_AVAILABLE RECORDS_:
= Beginning of Section =

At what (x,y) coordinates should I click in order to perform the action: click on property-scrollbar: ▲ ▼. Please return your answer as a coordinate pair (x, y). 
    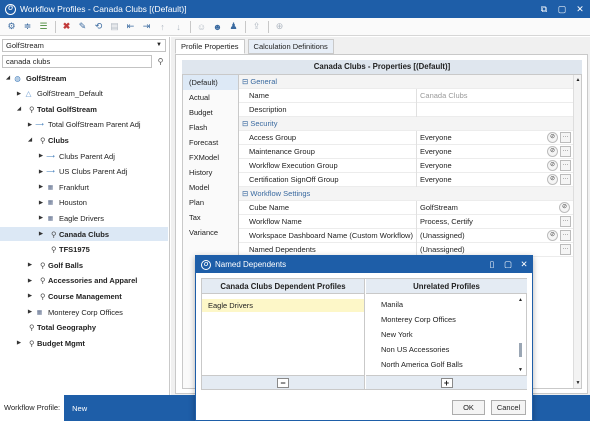
    Looking at the image, I should click on (577, 232).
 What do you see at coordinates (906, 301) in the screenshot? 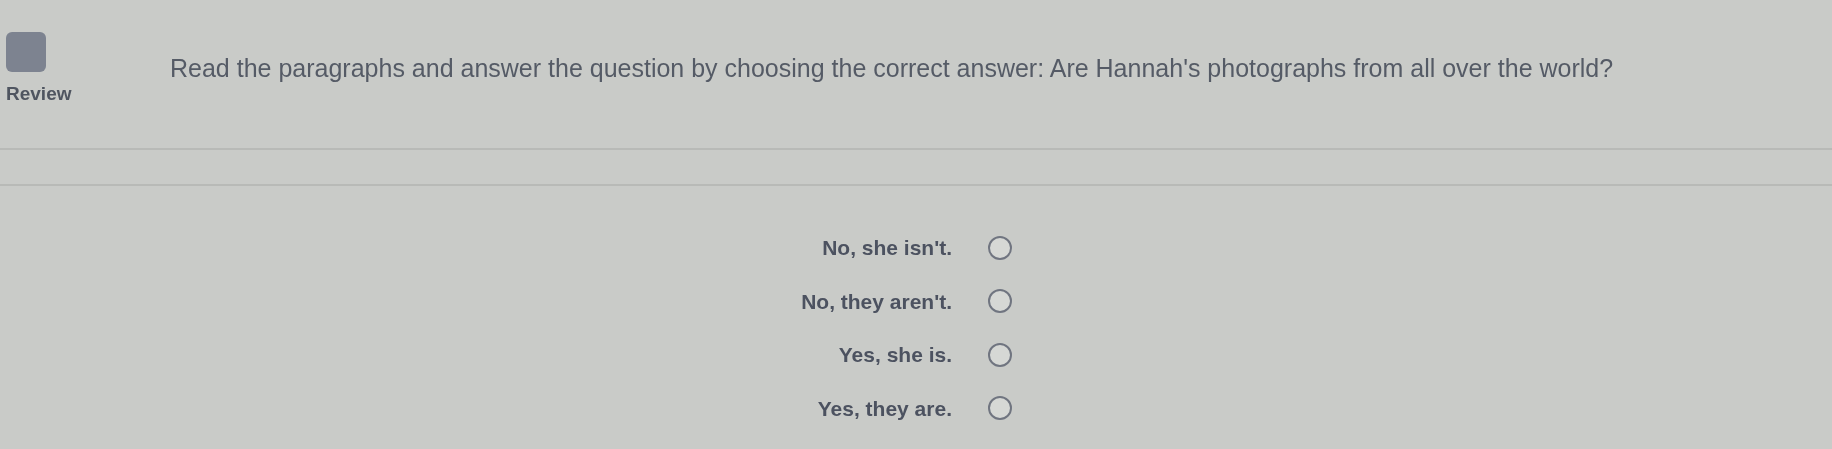
I see `answer-option: No, they aren't.` at bounding box center [906, 301].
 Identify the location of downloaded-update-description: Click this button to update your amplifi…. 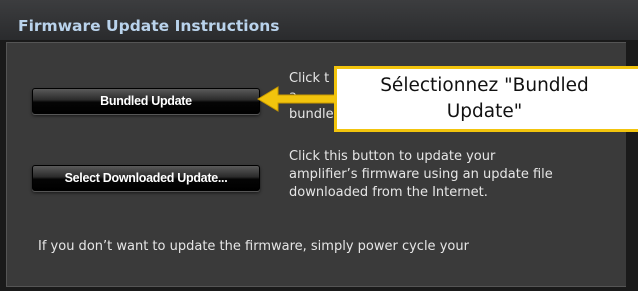
(421, 175).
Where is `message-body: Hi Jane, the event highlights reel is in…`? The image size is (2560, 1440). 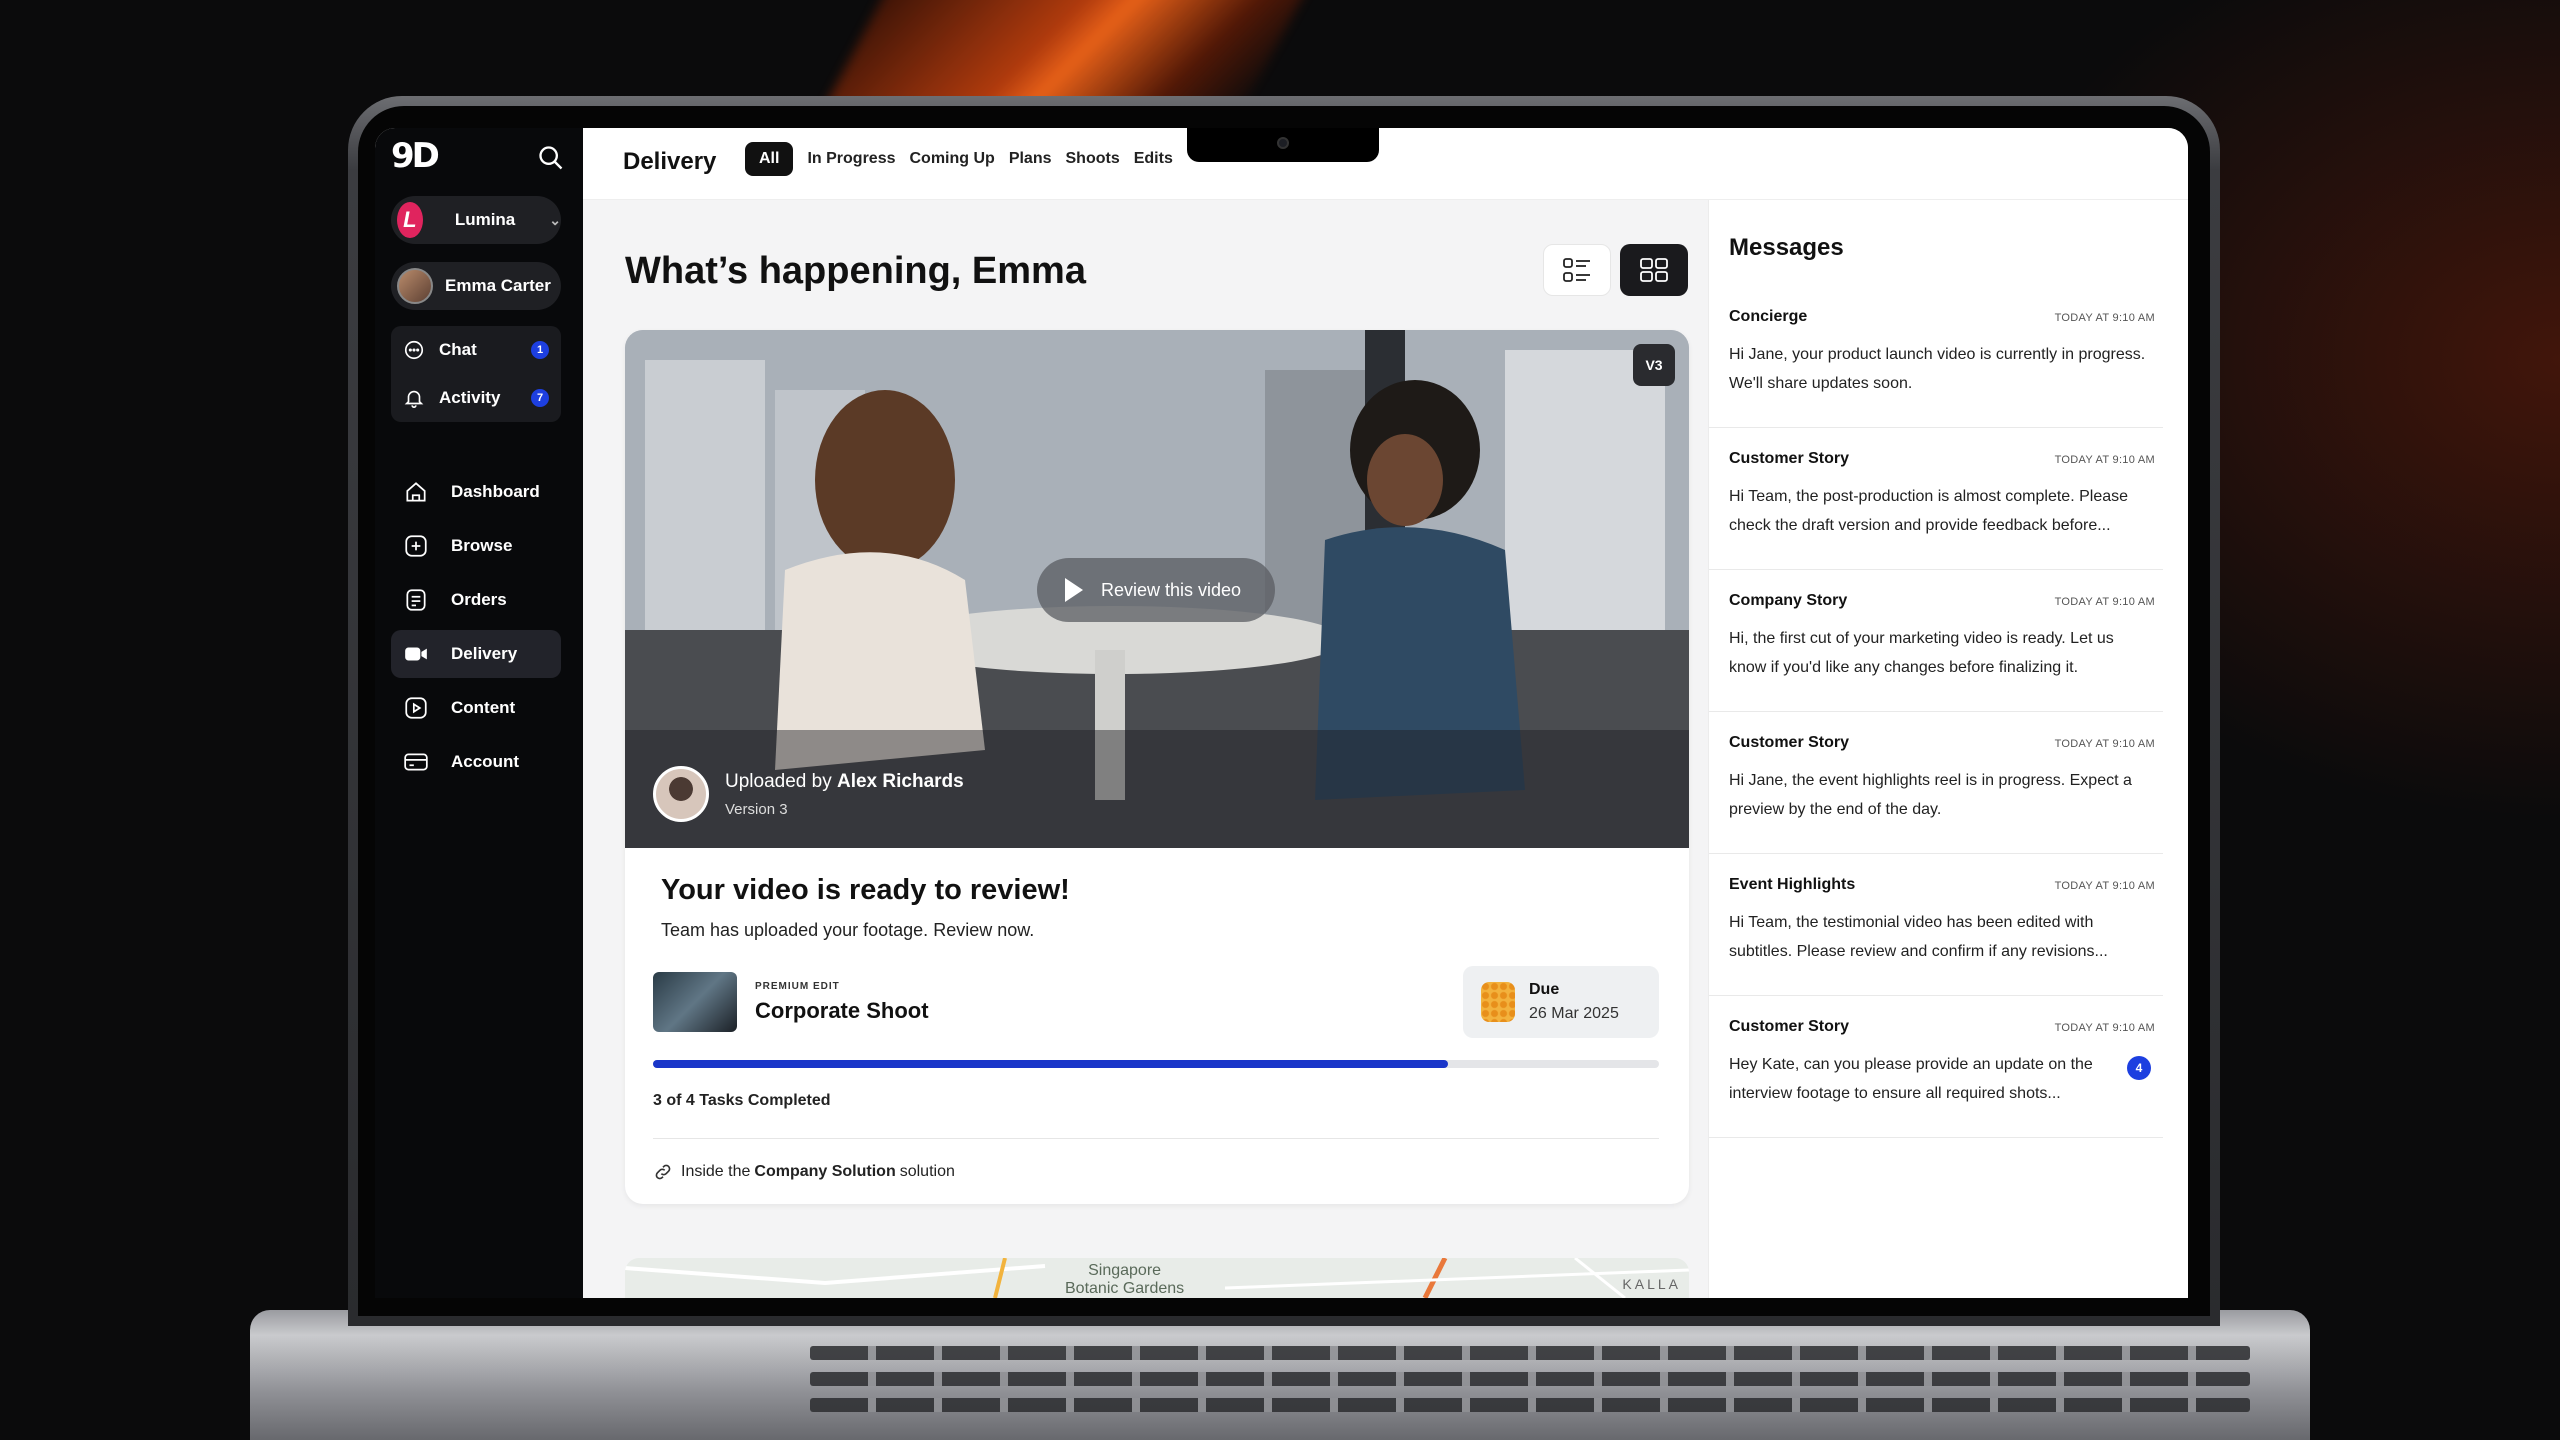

= End of Section =

_EXERCISE GOAL_:
Copy out every line of the records above word for word, leaving out the pictures.

_ANSWER BOX_:
At what (x,y) coordinates should I click in order to perform the action: click on property-scrollbar: ▲ ▼. Please return your answer as a coordinate pair (x, y). 
    Looking at the image, I should click on (577, 232).
 What do you see at coordinates (906, 301) in the screenshot? 
I see `answer-option: No, they aren't.` at bounding box center [906, 301].
 Identify the location of downloaded-update-description: Click this button to update your amplifi…. 
(421, 175).
Where is `message-body: Hi Jane, the event highlights reel is in…`? The image size is (2560, 1440). 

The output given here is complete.